Multi-GPU setup with PyTorch #1691

pixelsandpointers · 2025-07-26T08:48:03Z

pixelsandpointers
Jul 26, 2025

Dear all,

I am currently looking for a solution to utilize multiple GPUs by distributing them between workloads.
My pipeline uses some PyTorch models, which require multiple GPUs to compute forward and backward passes, and Mitsuba as the differentiable renderer to optimize the scene.

I found this discussion: mitsuba-renderer/drjit#359. But using the CUDA_VISIBLE_DEVICES environment variable also restricts PyTorch from finding specific GPUs.

Let's say, Mitsuba takes one GPU, and the model (we don't train this) takes two other GPUs. I would need to transfer the gradients from the other two GPUs to the one with Mitsuba.

What would be the best way in a cluster with four GPUs to use Mitsuba in an optimization pipeline using a larger model that does not fit on the same GPU?

Thanks a lot,
Ben

I have come up with the following code using multiprocessing and IPC. Unfortunately, it ends up in:

RuntimeError: drjit.backward_from(): the argument does not depend on the input variable(s) being differentiated. 
Raising an exception since this is usually indicative of a bug (for example, you may have forgotten to call dr.enable_grad(..)). 
If this is expected behavior, provide the drjit.ADFlag.AllowNoGrad flag to the function (e.g., by specifying flags=dr.ADFlag.Default | dr.ADFlag.AllowNoGrad).

What am I doing wrong?

This is the example:

import multiprocessing as mp


def mitsuba_worker(render_request, render_response, grad_queue, gt_queue):
    import os

    os.environ["CUDA_VISIBLE_DEVICES"] = "0"

    import mitsuba as mi
    import drjit as dr

    mi.set_variant("cuda_ad_rgb")

    # Build scene
    scene = mi.load_dict(mi.cornell_box())
    params = mi.traverse(scene)
    gt = mi.render(scene)
    gt_queue.put(gt.numpy())

    optim = mi.ad.Adam(0.1)
    col = mi.Color3f(0.205421, 0.47798, 0.176425)
    dr.enable_grad(col)
    optim["green.reflectance.value"] = col
    params.update(optim)

*Directive 1*: Rewrite the forum post on a multi-GPU setup between "import mitsuba as" and "gt = mi.render(scene)", inclusive, and change "scene" to "cbox".
*Directive 2*: In the forum post on a multi-GPU setup, what error does the poster's multiprocessing code raise, and from which function?

(Stored items)
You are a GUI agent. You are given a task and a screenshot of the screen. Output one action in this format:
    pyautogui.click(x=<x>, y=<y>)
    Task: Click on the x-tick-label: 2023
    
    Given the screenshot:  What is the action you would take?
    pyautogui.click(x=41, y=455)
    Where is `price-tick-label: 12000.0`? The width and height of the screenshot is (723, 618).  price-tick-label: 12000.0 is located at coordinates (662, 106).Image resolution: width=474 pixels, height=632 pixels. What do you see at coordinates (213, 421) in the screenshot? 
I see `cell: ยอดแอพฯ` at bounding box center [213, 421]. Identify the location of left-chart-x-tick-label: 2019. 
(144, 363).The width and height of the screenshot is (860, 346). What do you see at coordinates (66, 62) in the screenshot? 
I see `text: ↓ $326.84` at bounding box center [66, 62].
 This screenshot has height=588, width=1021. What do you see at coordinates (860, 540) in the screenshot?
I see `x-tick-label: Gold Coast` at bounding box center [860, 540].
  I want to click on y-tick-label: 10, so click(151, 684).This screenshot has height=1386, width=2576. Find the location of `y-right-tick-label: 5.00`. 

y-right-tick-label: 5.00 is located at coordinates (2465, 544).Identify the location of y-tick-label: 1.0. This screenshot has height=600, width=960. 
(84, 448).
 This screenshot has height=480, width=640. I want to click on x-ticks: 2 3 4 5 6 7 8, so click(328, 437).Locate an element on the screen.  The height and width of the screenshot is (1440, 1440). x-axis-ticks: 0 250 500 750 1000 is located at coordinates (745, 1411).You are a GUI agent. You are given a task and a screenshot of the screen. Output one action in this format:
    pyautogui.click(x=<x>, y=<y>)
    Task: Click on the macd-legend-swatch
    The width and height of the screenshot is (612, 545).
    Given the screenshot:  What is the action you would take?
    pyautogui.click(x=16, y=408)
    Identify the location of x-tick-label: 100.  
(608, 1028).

*Written reply 1*:
import mitsuba as mi
    import drjit as dr

    mi.set_variant("cuda_ad_rgb")

    # Build cbox
    cbox = mi.load_dict(mi.cornell_box())
    params = mi.traverse(cbox)
    gt = mi.render(cbox)

*Written reply 2*: It raises a RuntimeError from drjit.backward_from(), stating that the argument does not depend on the input variables being differentiated.